Factions create opportunities for change within the broader system of leadership, whether partial or full, or with the political required competencies. Factions shape parties as social movements, and similarly, the internal institutional configuration of parties shape factions.
Yet, factional influence over the parties is from a prism of power viewed only in their ability to shape short-term outcomes and leadership prospects. Parties’ statements must be nuanced, given significant approaches to the courts based on constitutional law, with the ability of factions to influence long-term sustainability of a party and the constraints and opportunities in leadership shifts and governance.
Cogent leadership, governance and management suggest new spaces must be created for party dialogue on open competition of ideas; rules for identification, behaviour and party protection of gatekeepers; rules for the benefactor-insurers within a context of the ethos of a party; review with intent of the mechanisms of suspensions and expulsions; centralised model for management or elections of leaders and leadership within parties that validates candidature from regional to national levels, especially for those contesting public positions at all levels of government; and differentiated roles of members and associates, especially in relation to the composition of voters.

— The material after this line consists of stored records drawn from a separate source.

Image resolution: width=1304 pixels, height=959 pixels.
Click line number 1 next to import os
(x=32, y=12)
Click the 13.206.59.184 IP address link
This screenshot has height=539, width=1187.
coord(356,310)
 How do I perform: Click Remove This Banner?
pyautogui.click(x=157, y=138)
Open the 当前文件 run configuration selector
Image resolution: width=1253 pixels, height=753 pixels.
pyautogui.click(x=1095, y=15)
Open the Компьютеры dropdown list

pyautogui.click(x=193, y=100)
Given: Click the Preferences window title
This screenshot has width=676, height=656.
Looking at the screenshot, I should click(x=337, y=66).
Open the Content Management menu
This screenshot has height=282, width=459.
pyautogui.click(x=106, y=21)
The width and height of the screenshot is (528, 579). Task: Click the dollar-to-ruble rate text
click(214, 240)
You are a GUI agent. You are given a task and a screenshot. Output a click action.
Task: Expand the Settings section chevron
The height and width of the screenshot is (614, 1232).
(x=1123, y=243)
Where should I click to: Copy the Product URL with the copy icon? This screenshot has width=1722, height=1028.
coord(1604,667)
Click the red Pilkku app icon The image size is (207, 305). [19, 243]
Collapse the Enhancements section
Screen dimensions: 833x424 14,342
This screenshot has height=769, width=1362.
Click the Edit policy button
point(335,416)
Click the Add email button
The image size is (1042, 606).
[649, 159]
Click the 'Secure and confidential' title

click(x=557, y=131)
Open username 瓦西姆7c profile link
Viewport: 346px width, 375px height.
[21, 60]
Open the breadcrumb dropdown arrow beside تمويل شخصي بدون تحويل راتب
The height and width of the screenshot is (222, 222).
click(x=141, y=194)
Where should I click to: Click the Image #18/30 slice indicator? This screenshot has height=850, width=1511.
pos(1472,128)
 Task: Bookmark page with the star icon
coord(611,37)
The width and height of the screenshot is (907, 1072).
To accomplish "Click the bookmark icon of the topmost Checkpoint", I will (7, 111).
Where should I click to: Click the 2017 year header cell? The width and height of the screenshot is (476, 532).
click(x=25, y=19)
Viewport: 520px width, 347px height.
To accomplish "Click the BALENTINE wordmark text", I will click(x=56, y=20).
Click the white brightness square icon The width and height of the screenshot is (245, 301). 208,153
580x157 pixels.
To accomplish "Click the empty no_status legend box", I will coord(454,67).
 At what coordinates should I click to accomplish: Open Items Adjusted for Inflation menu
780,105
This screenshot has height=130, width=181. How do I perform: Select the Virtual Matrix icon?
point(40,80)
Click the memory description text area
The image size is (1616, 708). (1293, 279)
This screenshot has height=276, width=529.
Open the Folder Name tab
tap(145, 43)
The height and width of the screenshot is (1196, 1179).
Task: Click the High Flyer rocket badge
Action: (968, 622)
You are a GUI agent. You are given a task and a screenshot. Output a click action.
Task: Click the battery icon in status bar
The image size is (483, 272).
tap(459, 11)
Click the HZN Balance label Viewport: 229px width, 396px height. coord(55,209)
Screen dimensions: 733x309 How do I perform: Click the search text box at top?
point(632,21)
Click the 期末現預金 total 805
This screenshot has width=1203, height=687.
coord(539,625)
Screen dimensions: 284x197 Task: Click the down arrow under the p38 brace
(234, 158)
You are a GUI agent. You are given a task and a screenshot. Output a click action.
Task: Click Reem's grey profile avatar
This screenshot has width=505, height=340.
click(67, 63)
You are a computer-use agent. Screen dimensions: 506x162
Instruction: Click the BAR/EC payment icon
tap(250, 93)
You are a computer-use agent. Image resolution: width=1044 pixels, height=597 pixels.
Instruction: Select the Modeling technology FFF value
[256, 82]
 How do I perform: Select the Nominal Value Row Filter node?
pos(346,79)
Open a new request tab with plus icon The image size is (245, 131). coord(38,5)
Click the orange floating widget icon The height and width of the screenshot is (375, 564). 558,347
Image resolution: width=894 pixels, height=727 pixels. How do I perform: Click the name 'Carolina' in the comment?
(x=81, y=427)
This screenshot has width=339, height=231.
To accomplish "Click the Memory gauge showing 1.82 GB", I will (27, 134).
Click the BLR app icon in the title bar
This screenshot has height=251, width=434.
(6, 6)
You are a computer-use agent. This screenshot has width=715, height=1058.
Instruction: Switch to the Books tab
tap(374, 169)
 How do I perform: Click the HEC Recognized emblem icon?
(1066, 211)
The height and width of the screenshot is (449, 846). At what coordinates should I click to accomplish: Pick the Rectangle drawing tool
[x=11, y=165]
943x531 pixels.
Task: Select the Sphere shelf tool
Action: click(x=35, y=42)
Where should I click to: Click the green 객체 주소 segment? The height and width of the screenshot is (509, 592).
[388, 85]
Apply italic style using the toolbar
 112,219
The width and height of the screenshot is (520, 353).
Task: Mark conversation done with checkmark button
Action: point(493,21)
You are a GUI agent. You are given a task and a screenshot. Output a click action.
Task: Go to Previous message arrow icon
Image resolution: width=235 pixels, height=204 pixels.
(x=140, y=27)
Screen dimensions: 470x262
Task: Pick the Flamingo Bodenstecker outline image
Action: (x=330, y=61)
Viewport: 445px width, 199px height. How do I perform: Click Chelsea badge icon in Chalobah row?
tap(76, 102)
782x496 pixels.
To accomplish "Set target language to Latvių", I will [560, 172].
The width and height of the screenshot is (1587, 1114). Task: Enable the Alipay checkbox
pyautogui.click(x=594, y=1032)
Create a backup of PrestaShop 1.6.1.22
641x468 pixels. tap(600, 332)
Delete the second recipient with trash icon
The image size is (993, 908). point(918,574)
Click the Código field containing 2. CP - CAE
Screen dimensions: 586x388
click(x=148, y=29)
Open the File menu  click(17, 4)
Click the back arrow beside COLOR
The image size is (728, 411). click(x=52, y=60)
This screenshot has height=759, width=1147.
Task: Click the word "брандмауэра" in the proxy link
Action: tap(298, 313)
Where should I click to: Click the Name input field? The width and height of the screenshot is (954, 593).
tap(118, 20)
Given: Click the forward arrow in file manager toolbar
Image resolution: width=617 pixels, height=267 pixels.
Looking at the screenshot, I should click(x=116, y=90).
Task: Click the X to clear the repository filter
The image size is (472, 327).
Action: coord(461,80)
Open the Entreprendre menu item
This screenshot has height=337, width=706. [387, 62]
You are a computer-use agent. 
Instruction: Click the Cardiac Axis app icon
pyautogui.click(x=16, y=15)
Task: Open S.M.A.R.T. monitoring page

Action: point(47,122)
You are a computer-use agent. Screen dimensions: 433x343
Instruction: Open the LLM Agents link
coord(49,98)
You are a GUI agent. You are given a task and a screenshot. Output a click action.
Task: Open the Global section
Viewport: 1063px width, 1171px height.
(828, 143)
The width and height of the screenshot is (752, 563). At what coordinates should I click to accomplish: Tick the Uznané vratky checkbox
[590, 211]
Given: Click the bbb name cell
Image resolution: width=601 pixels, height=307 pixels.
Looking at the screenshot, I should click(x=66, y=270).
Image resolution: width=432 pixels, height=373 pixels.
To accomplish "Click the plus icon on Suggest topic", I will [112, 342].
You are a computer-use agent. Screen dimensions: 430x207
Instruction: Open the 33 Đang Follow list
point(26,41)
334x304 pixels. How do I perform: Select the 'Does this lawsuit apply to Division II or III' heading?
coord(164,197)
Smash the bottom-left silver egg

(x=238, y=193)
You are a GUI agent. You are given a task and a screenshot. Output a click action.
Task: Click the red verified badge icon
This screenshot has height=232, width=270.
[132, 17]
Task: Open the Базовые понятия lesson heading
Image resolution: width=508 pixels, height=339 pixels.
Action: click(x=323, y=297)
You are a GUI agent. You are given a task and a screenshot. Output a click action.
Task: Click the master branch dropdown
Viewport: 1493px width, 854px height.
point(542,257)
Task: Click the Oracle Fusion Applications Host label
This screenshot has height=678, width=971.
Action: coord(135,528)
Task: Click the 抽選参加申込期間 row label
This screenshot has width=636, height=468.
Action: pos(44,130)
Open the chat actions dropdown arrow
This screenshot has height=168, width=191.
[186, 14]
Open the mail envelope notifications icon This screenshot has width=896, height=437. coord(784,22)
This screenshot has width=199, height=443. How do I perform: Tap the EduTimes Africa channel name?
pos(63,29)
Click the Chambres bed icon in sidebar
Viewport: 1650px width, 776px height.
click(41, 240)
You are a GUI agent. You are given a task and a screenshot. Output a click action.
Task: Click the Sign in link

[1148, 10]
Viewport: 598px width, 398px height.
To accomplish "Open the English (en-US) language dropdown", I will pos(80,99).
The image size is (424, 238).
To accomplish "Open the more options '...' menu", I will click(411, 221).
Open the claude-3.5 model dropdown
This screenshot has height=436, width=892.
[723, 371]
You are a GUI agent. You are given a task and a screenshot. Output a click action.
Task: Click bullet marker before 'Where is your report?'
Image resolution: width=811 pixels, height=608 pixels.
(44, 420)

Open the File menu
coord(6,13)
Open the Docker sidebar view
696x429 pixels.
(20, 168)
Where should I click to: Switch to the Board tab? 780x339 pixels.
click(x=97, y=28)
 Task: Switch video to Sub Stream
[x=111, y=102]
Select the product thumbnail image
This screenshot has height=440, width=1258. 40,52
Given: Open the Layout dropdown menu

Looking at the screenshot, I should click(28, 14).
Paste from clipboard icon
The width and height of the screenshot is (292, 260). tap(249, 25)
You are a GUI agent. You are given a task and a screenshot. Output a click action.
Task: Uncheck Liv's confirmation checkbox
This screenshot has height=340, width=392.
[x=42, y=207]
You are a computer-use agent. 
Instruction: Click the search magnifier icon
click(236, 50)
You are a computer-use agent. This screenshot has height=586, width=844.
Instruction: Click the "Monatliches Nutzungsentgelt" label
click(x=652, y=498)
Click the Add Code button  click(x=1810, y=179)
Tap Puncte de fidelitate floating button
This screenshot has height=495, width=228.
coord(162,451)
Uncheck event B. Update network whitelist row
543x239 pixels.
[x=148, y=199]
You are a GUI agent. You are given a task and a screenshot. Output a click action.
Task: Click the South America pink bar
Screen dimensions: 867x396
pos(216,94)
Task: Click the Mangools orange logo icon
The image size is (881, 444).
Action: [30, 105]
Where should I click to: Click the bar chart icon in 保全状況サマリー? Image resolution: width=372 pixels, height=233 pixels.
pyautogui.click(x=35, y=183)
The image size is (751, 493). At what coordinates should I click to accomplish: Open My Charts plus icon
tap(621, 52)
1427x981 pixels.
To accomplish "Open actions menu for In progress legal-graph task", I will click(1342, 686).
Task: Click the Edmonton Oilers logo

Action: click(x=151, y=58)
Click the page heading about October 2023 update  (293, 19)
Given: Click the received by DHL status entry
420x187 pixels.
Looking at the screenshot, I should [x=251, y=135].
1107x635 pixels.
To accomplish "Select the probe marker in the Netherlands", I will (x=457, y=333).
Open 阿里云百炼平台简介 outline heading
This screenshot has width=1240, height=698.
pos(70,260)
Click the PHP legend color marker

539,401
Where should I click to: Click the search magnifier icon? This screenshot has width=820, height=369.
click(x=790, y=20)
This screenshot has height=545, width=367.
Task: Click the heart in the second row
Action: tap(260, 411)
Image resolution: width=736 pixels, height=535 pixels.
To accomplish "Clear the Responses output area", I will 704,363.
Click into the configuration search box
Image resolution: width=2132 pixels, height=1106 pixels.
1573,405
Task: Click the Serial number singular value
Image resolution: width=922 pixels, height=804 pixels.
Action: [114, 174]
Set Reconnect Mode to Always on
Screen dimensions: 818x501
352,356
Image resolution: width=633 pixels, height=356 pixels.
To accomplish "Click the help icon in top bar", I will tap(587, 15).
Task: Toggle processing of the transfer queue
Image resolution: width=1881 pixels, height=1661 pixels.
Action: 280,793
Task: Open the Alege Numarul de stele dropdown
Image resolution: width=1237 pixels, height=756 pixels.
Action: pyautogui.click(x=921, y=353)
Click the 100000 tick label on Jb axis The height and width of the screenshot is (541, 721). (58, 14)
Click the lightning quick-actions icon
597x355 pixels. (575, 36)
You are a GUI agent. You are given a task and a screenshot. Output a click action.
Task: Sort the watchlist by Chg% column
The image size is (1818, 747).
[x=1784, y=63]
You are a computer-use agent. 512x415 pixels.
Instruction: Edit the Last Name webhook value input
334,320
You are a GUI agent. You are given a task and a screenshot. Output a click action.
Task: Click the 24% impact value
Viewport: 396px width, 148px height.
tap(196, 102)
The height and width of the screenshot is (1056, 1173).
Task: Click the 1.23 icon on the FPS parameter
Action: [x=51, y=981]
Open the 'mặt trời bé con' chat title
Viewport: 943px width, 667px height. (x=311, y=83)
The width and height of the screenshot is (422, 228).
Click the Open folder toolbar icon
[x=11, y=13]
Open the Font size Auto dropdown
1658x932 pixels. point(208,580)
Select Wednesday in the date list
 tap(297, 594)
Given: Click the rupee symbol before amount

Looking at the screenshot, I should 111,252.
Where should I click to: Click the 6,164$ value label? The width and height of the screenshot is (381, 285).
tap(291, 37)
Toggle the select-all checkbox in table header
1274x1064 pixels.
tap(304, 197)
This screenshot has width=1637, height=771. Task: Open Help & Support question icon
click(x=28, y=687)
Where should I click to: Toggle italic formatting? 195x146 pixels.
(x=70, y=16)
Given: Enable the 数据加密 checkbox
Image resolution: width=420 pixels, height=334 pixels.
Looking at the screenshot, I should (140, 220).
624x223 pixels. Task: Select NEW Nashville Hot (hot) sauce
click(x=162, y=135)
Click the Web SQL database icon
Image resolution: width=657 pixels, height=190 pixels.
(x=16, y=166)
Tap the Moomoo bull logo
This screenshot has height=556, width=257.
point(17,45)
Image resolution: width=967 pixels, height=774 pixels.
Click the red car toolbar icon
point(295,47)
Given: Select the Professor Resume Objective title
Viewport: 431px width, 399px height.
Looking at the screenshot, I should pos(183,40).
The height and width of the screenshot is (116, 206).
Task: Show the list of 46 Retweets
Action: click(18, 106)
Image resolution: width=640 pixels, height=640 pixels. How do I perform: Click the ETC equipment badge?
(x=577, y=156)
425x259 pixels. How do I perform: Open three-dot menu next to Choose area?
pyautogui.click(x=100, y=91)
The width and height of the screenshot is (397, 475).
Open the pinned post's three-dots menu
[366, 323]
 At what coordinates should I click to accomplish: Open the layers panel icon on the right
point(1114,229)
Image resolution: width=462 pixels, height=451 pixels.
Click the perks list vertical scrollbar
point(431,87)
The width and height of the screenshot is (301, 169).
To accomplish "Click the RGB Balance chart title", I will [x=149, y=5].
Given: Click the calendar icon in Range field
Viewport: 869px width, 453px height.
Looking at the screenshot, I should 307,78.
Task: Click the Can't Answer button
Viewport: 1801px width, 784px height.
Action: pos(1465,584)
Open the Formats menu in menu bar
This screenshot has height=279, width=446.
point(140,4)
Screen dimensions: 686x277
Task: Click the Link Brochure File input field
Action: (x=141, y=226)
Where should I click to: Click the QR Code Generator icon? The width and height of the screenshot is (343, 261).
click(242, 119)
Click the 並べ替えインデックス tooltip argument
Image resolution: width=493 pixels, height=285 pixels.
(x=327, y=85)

All leaders across the political divide are delivered through a dominant faction or a strong coalition of cliques having requisite numbers of members. While it provides a desired outcome, it is an illusion of democracy. So, instead of ostracising factions, new ways must be explored to keep the political and strategic capacity of parties in place viewed from the lens of factions.
An adaptation and paraphrase of George Orwell suggests “those who abjure factions only do so because of the factionalism committed by others on their behalf ”.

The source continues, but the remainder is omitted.